Several limitations should be considered in the evaluation of the above results. As with any retrospective review, accuracy and completeness of data are dependent on accurate contemporaneous charting. In our review of the electronic medical record, there were no instances of non-bleeding complications associated with transjugular liver biopsy, such as carotid artery injury, pneumothorax, or arrhythmia. We found only one instance of a minor complication. This may in part result from incomplete documentation of minor events in the electronic medical record. Determining tissue specimen adequacy for pathologic diagnosis was also dependent on the clarity of pathology reports addressing the question being asked by clinicians. This question was most often to evaluate the cause of abnormal liver function tests in post-transplant patients. Transplant surgical anatomy was categorized into two groups: bicaval and piggyback anastomoses.

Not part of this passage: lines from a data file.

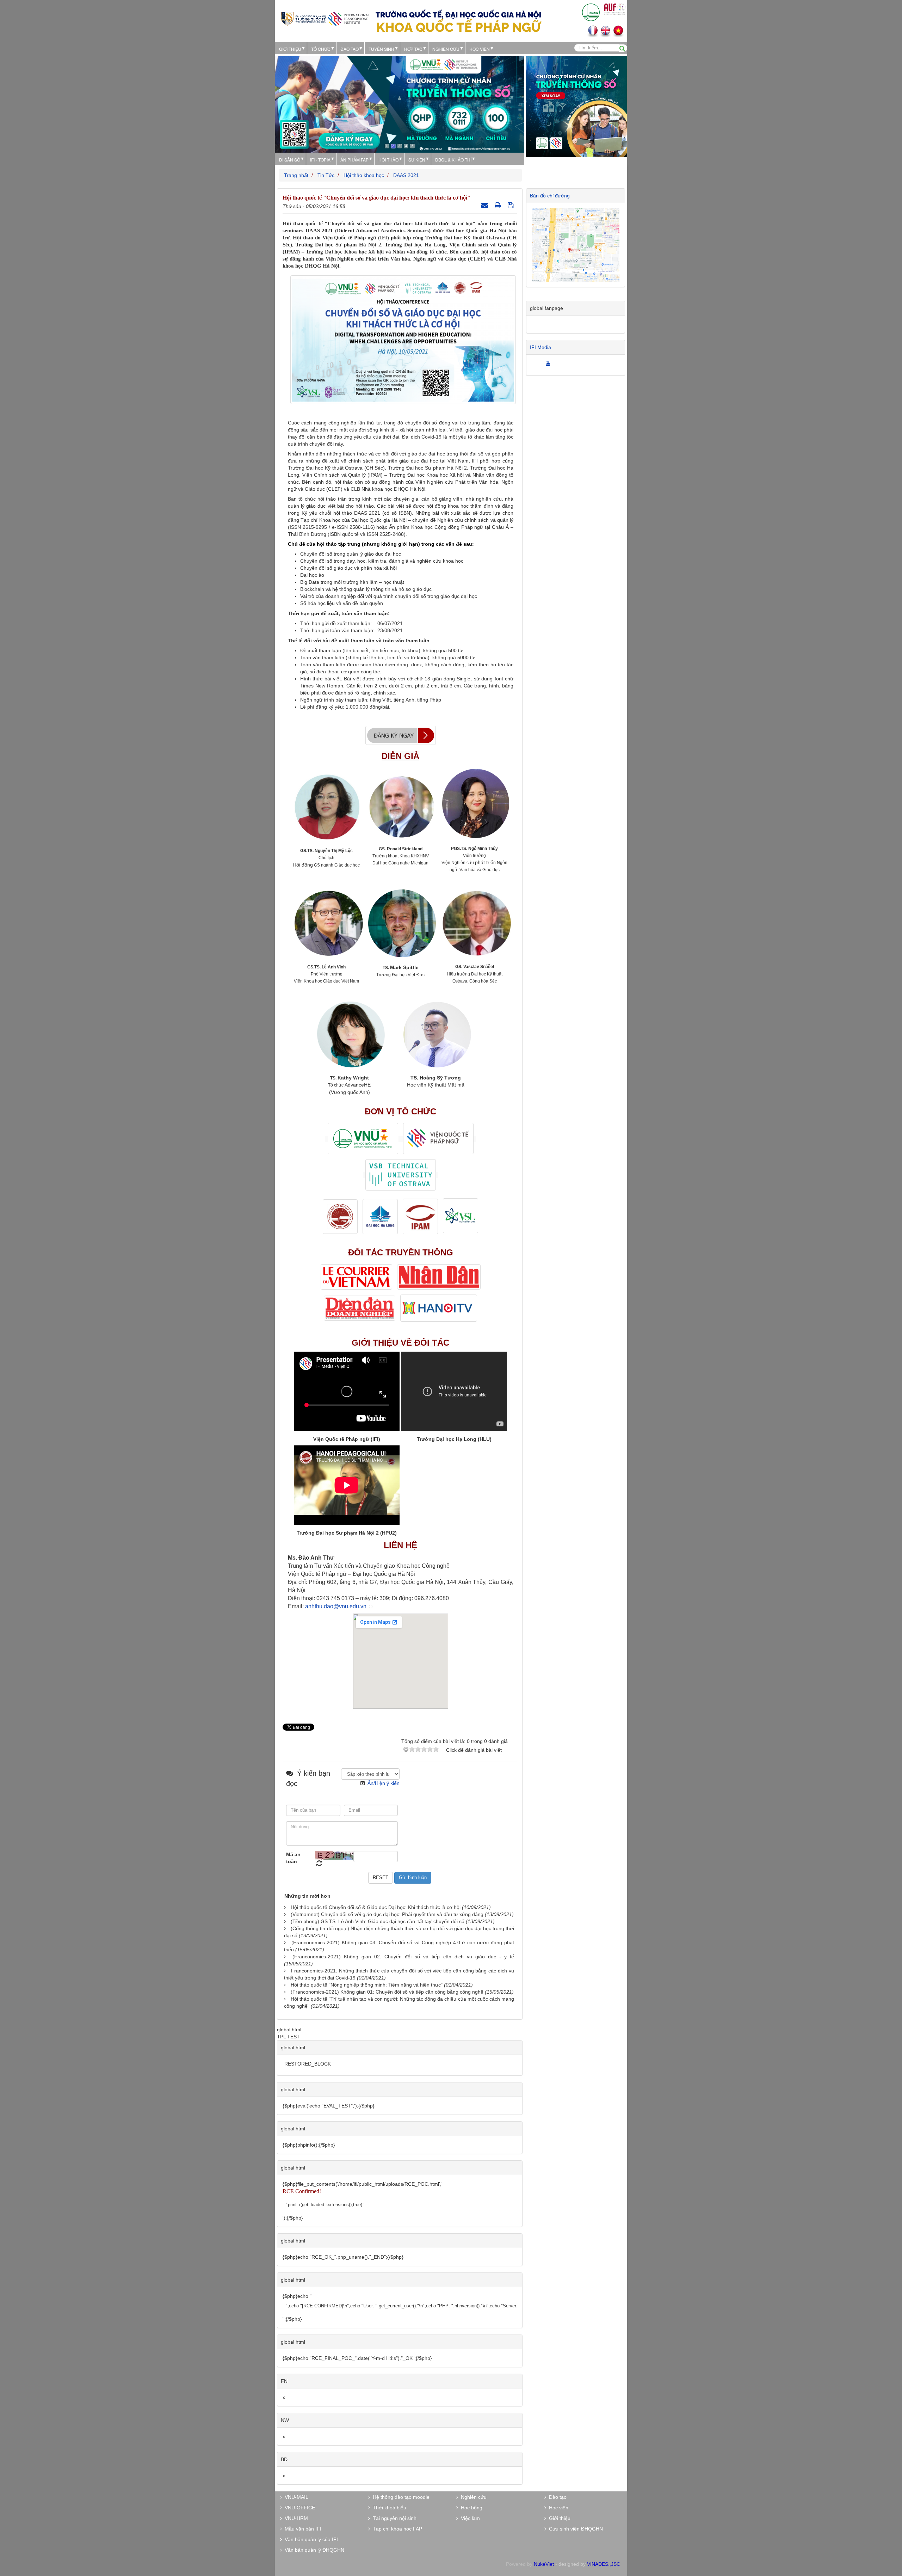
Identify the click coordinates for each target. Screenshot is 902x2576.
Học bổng (470, 2507)
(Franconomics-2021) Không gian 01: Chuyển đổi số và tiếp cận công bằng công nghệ (387, 1992)
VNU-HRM (295, 2518)
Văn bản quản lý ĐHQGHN (313, 2550)
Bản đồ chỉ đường (550, 195)
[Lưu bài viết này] (511, 205)
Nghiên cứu (445, 49)
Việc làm (469, 2518)
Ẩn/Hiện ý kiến (383, 1783)
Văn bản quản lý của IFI (310, 2539)
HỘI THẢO (388, 160)
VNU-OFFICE (298, 2507)
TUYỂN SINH (381, 49)
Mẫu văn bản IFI (301, 2529)
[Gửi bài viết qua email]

The piggyback group included whole and partial deceased donor livers with piggyback anastomosis and living donor transplants. While this grouping makes intuitive sense from the perspective of postoperative anatomy observed at hepatic venography, it may not capture the full spectrum of anastomotic configurations. For example, Kaufman et al. (13) proposed three venous anastomotic categories: bicaval; piggyback; and “side to side.” Another consideration is that while we focused on the surgical anastomotic technique—because this information is readily available to the interventional radiologist before starting the procedure—a more direct determinant of the technical success rate may be the angle of the right hepatic vein and the IVC (27). In our series, alternative techniques for technically challenging cases, such as transcaval biopsies or femoral access, were not attempted when the hepatic veins were not successfully cannulated by standard methods (12,28). All the procedures were performed using the Liver Access and Biopsy Set (Cook Medical, Inc.), which limited generalizability of our findings for centers who use other types of access sets.

With respect to the statistical analysis, the small number of observed procedural failures precluded use of multivariable logistic regression and generalized linear regression with clustering statistical tests (29). This introduced the possibility of interdependence in our dataset, which was not accounted for in standard statistical models (30).

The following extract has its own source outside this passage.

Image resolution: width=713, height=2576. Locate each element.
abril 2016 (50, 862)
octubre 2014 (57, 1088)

In conclusion, transjugular liver biopsy is a safe procedure that commonly provides adequate liver tissue for histopathologic diagnosis for liver transplant recipients with both bicaval and piggyback hepatic vein anastomoses. While cannulation of hepatic veins after a piggyback anastomosis may be more difficult, failure to obtain adequate tissue is rare. The type of anastomosis does not significantly affect risk of major hemorrhage, although bleeding may be more common for split graft recipients and in the setting of recent transplantation.